One important concern about the application of this technique is the potential reintroduction of cancer cells (111-113). In a recent large study aiming to assess the incidence of malignant cells in ovarian tissue before cryopreservation, 1.3% (5/391) of ovarian tissue samples were found positive for malignant cells at light microscopy evaluation (114). All positive samples belonged to patients with haematologic disease while so far, no malignant cells have been found in ovarian tissue from breast cancer patients by immunohistochemistry (115,116). However, it is essential to provide an adequate preoperative screening to rule out a possible cancer involvement of the ovary and to perform an accurate histological examination of the ovarian tissue removed before replanting it (115-119).
So far, ovarian tissue cryopreservation has to be considered still experimental and should be performed only in centers with the necessary expertise under approved clinical protocols; furthermore, particular attention should be paid to the follow-up of these patients for recurrent cancer (3).
Loss of reproductive potential as a consequence of anticancer treatment negatively impacts QoL in young survivors (120,121). As showed in recent studies, the potential iatrogenic loss of fertility, which also means loss of a potential child, has a profound impact on young women and in some ways may be more stressful than the cancer diagnosis itself (122,123).
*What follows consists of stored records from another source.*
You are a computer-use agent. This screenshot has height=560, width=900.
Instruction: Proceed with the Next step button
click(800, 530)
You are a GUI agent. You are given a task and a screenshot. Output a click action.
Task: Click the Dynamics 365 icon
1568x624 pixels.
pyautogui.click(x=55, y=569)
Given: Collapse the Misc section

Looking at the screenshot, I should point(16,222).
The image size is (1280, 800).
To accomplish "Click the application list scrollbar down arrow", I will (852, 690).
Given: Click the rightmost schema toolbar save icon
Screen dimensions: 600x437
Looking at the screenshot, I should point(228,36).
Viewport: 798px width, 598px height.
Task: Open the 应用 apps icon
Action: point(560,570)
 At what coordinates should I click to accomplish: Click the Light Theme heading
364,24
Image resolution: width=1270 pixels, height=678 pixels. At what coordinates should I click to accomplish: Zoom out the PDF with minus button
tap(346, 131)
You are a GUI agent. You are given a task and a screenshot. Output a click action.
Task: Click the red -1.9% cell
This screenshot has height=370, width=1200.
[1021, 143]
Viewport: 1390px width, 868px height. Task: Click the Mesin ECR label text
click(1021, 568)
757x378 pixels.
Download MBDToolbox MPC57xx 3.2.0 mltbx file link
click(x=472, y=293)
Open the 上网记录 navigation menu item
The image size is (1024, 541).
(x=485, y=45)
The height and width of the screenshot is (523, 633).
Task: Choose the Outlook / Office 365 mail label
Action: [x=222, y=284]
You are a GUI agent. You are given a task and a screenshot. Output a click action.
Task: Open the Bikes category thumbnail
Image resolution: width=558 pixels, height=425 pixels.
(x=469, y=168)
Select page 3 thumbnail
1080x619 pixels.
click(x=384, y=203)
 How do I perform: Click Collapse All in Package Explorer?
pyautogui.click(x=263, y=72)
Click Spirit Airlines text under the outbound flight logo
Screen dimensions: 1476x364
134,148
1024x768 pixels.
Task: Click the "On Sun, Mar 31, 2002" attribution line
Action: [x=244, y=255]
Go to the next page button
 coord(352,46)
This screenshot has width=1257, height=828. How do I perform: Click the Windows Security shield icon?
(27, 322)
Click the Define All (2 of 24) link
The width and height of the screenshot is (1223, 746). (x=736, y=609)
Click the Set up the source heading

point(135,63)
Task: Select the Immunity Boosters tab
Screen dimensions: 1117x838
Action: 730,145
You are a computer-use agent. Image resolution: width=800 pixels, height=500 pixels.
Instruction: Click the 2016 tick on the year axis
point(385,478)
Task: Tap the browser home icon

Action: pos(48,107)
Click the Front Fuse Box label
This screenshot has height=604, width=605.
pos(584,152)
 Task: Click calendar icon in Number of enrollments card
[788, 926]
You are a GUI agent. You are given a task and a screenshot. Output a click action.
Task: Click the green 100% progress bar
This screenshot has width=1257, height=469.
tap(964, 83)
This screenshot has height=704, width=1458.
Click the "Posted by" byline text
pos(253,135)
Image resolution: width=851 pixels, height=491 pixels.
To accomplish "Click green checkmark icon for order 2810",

So far, all oncologists should refer young cancer patients for fertility counseling: receiving counseling about reproductive loss before anticancer therapies significantly improved QoL after cancer treatment for reproductive-age women (63). Particularly, all patients with newly diagnosed cancer should receive an assessment for and communication regarding risk of treatment-related infertility, and all patients interested in fertility preservation should be referred to a specialist with expertise in fertility preservations methods (3). Since the historical contraindication to pregnancy in patients with previous history of breast cancer should be considered permanently dropped out, the same recommendation should be applied to breast cancer patients. As showed by Rippy et al., an active approach to counseling makes a huge psychological difference (124). Authors assessed in women under the age of 45 at the time of diagnosis of breast cancer, how many of them wanted and tried to become pregnant after breast cancer treatment, the effect of pre-treatment counseling and their prognosis. They showed a higher rate of pregnancy than expected, possibly due to newer treatments including fertility preservation and also possibly due to the active counseling program in the unit. Authors concluded that “the positive attitude of the breast team towards pregnancy may also help reduce the fear of pregnancy after breast cancer and consequently also reduce the elective abortion rate” (124).
Oncologists should feel empowered to discuss the possible fertility loss due to anticancer treatments and the available strategies to reduce such effect. Patients should have active counseling about fertility when planning treatment, and fertility preservation can then be incorporated into a treatment plan. An informed choice about whether to access any available fertility preservation strategy can only be made after a proper discussion of their risks, success rates and costs. On the other hand, being some fertility preservation strategies still experimental and difficult to access in some centers, there is an imperative for oncologists and gynecologists to conduct more research efforts in this important field (125). Major attention should be performed to obtain data on the long term follow up of breast cancer patients that underwent one or more fertility preservation strategies at the time of cancer diagnosis and treatment. More research are needed to improve the efficacy and safety of the available strategies, and an effective collaboration between oncologists and gynecologists should be implemented to improve patients access to reproductive technologies.
Disclosure: The authors declare no conflict of interest.